» **Exercise requirements**:
The lines to copy run from the one containing "Given: Mute the volume speaker icon" to the last line of the entries; output those lines exactly and only them, without pictures.

Task material: Begin

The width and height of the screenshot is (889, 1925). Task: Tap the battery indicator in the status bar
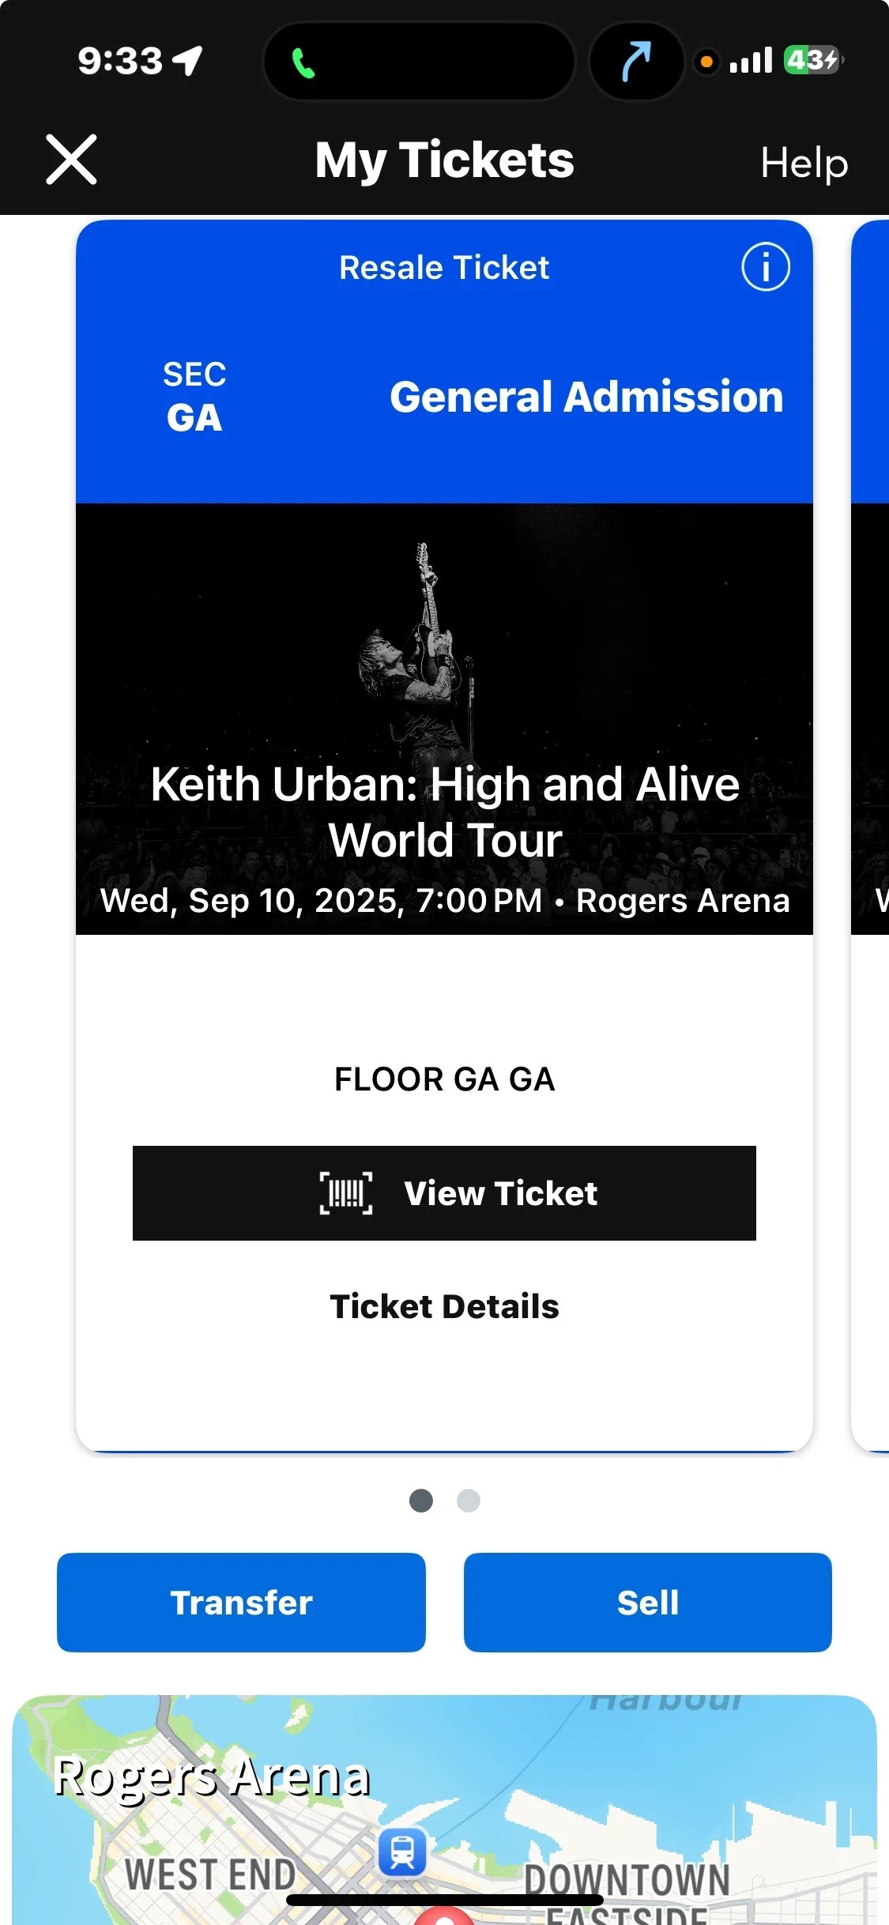tap(812, 60)
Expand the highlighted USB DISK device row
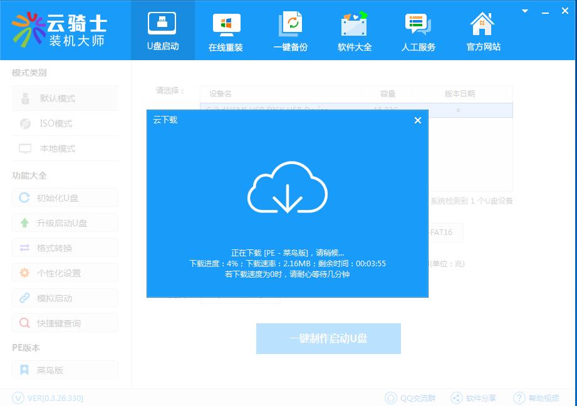 tap(457, 110)
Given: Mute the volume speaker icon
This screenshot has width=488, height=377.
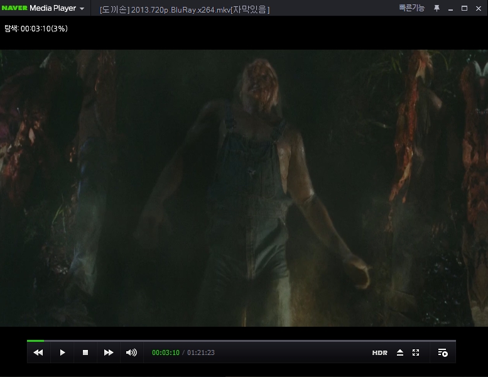Looking at the screenshot, I should point(131,352).
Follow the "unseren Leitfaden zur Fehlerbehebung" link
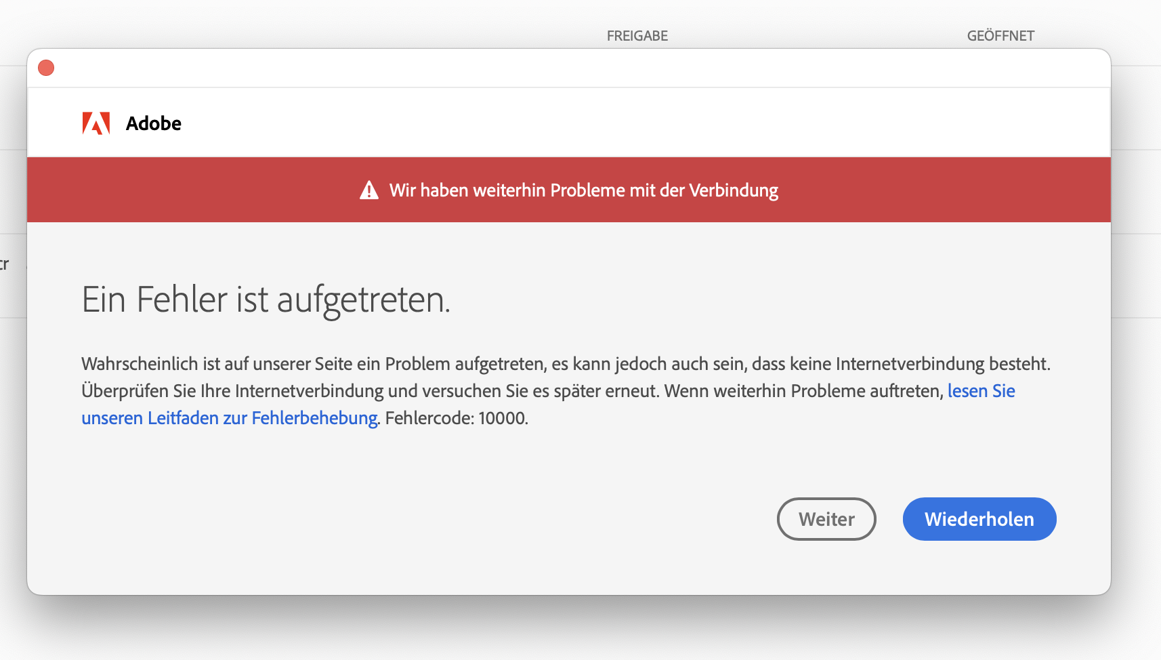1161x660 pixels. click(x=229, y=418)
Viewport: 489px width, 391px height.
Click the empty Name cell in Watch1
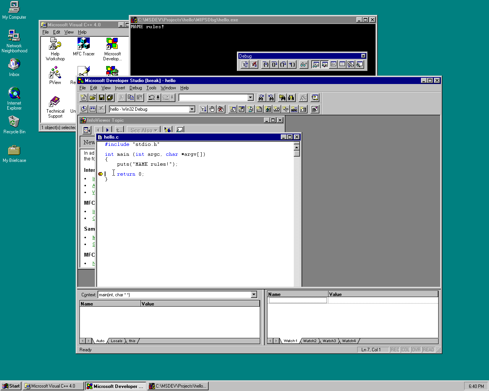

Task material: End

» **Completed task**:
Given: Mute the volume speaker icon
This screenshot has width=488, height=377.
Looking at the screenshot, I should point(131,352).
Follow the "unseren Leitfaden zur Fehlerbehebung" link
1161x660 pixels. click(x=229, y=418)
Viewport: 489px width, 391px height.
Click the empty Name cell in Watch1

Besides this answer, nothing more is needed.